▸ The exercise: Extract every line of the items in the Dataset excerpt below that contains the string "give". Case counts.

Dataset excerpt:

========================

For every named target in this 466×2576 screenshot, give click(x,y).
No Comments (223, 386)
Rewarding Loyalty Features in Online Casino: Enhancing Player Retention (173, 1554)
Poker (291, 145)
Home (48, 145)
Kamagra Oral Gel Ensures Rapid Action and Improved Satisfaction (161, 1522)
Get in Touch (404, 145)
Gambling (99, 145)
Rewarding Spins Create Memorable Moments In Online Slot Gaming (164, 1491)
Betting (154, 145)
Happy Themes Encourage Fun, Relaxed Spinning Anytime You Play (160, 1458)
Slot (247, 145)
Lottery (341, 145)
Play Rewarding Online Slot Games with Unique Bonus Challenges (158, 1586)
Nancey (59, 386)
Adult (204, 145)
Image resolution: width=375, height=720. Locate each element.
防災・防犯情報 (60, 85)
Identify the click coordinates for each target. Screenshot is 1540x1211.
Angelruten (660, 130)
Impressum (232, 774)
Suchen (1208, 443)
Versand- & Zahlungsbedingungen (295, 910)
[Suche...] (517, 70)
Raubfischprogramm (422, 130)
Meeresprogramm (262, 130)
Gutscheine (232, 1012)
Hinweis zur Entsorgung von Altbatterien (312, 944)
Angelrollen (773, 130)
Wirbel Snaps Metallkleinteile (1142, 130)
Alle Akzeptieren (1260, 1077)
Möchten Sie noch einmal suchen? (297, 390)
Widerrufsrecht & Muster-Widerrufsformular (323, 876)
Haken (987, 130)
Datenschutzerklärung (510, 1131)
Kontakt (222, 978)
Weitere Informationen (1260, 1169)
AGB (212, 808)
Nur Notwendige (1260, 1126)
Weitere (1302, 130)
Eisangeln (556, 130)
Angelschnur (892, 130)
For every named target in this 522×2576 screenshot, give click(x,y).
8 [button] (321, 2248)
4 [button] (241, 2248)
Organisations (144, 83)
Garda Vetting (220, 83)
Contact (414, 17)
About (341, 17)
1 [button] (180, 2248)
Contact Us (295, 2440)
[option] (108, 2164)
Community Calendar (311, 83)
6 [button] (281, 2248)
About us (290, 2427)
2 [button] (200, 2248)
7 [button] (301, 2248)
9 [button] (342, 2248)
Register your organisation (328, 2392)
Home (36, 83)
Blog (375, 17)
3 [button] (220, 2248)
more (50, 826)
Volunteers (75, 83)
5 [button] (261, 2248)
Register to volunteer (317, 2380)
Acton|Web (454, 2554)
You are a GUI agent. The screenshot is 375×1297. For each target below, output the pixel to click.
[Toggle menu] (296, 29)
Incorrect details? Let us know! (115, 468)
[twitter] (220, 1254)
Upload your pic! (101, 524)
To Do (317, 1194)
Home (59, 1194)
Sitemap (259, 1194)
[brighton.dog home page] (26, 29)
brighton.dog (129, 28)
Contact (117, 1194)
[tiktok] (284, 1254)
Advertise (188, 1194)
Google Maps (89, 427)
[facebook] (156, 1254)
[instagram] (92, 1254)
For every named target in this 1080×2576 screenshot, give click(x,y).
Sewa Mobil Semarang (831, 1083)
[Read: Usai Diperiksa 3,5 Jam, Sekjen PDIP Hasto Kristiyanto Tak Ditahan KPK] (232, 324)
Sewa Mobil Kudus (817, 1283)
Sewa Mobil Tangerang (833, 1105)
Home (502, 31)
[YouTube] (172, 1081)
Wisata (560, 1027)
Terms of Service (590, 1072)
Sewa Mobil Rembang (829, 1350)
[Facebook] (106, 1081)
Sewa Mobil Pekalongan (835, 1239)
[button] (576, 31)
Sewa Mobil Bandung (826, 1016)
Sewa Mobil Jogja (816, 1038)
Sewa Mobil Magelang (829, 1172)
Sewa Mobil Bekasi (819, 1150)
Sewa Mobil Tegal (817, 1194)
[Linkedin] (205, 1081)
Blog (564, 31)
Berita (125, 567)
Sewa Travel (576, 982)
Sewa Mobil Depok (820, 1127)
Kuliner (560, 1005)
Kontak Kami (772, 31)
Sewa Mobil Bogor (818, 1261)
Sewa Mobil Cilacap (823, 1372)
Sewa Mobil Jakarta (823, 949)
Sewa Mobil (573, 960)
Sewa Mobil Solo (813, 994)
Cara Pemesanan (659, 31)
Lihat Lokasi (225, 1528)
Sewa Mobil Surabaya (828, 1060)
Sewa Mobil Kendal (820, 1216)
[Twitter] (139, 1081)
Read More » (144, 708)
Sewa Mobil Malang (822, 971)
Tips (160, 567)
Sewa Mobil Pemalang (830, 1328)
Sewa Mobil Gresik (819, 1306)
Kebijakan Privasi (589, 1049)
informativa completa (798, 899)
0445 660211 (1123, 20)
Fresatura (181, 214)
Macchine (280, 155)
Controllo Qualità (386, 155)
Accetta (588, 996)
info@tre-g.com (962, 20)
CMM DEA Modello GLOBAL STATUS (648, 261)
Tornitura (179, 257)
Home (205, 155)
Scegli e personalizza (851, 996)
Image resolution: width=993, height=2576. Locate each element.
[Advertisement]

========================

▸ Response:
For every named target in this 466×2576 screenshot, give click(x,y).
For every named target in this 522×2576 screenshot, give click(x,y).
For every named target in this 1080×2576 screenshot, give click(x,y).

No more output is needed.